Powering Uber Marketplace’s Real-Time Data Needs with Elasticsearch

Elasticsearch plays a key role in Uber’s Marketplace Dynamics core data system, aggregating business metrics to control critical marketplace behaviors like dynamic (surge) pricing, supply positioning, and assess overall marketplace diagnostics – all in real time.
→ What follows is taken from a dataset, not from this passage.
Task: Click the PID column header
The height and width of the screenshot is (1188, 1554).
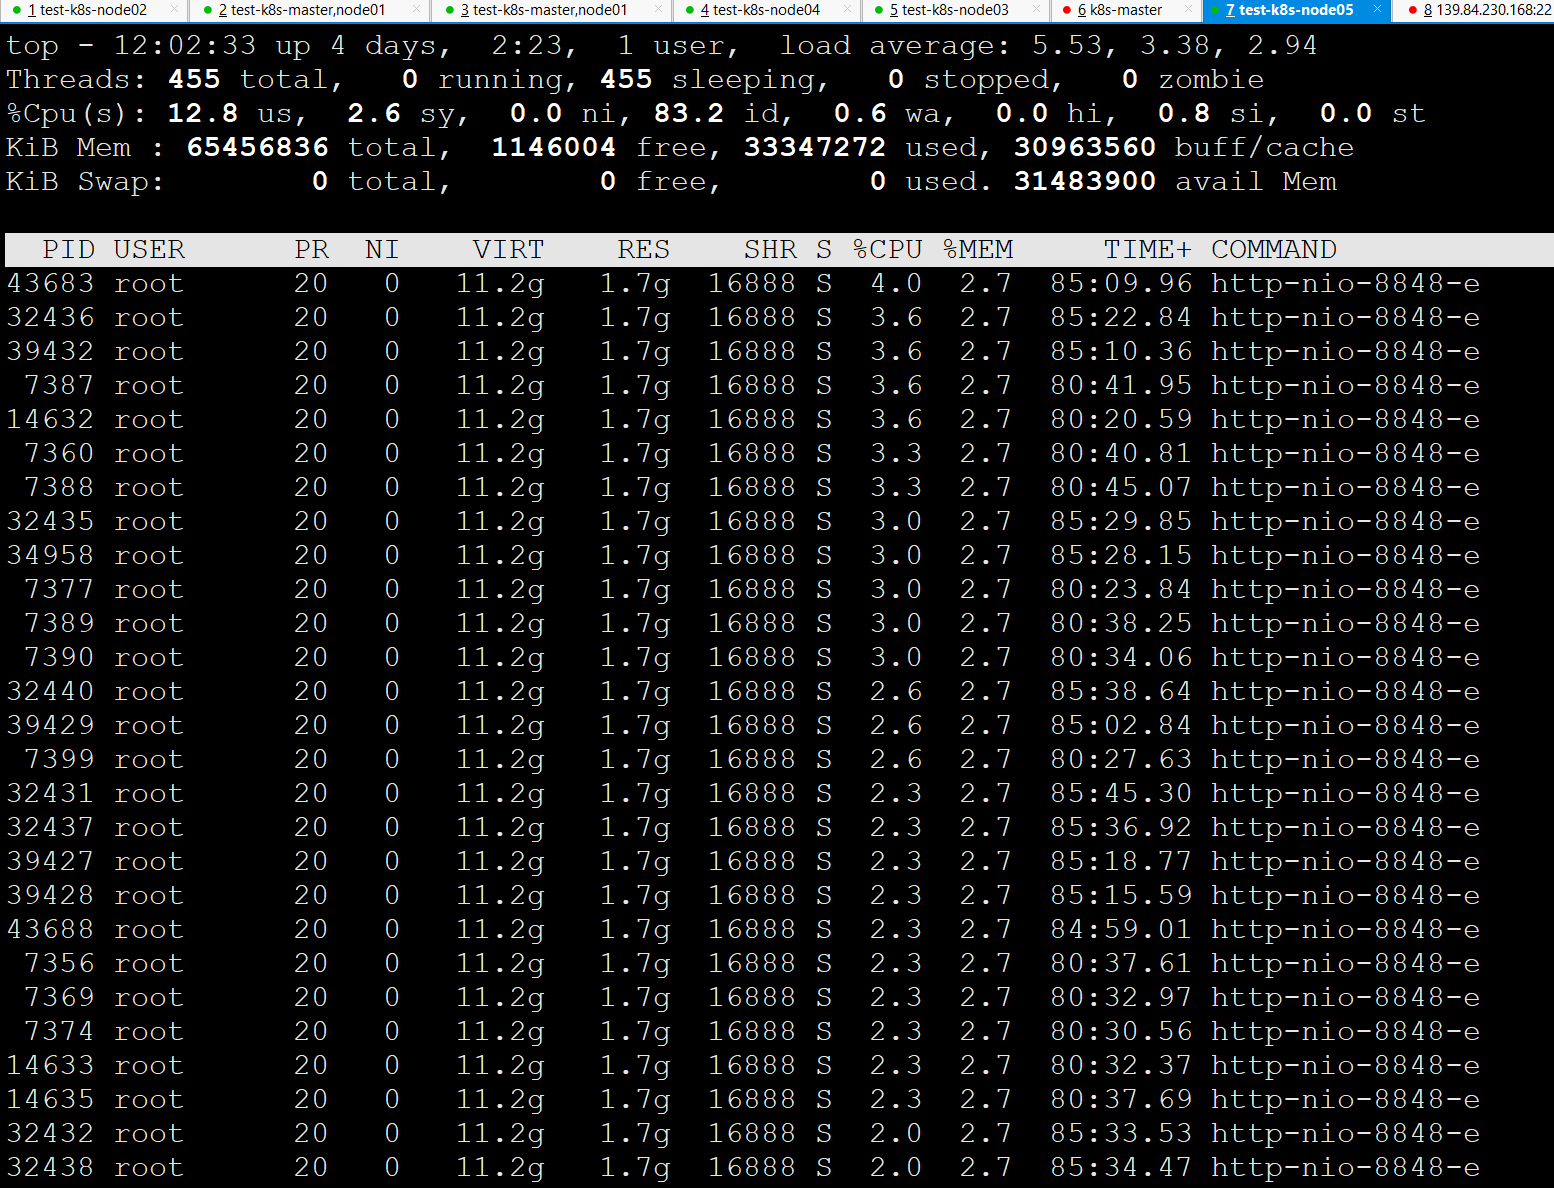Action: (68, 249)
In this talk, Jae and Isaac will share how Uber uses Elasticsearch to support multiple use cases at the company, handling more than 1,000 QPS at peak. They will not only address why they ultimately chose Elasticsearch, but will also delve into key technical challenges they’re solving, such as how to model Uber’s marketplace data to express aggregated metrics efficiently, and how to run multiple layers of Elasticsearch clusters depending on criticality, among others.

Jae Hyeon Bae

Jae Hyeon Bae is highly experienced on overall data engineering areas, especially real-time data processing. He is the technical lead on data systems serving for Uber Marketplace dynamics. He has in-depth knowledge on data pipeline and analytics engine such as Elasticsearch or Druid. Prior to Uber, he built Netflix real-time data pipeline and initiated successful analytics projects.

Isaac Brodsky

As a software engineer on Uber's Marketplace Data stack, Isaac builds systems that provide temporal-spatial data at Uber. Isaac focuses on the query and storage layers, contributing to the hexagonal spatial grid system used throughout Uber's Marketplace.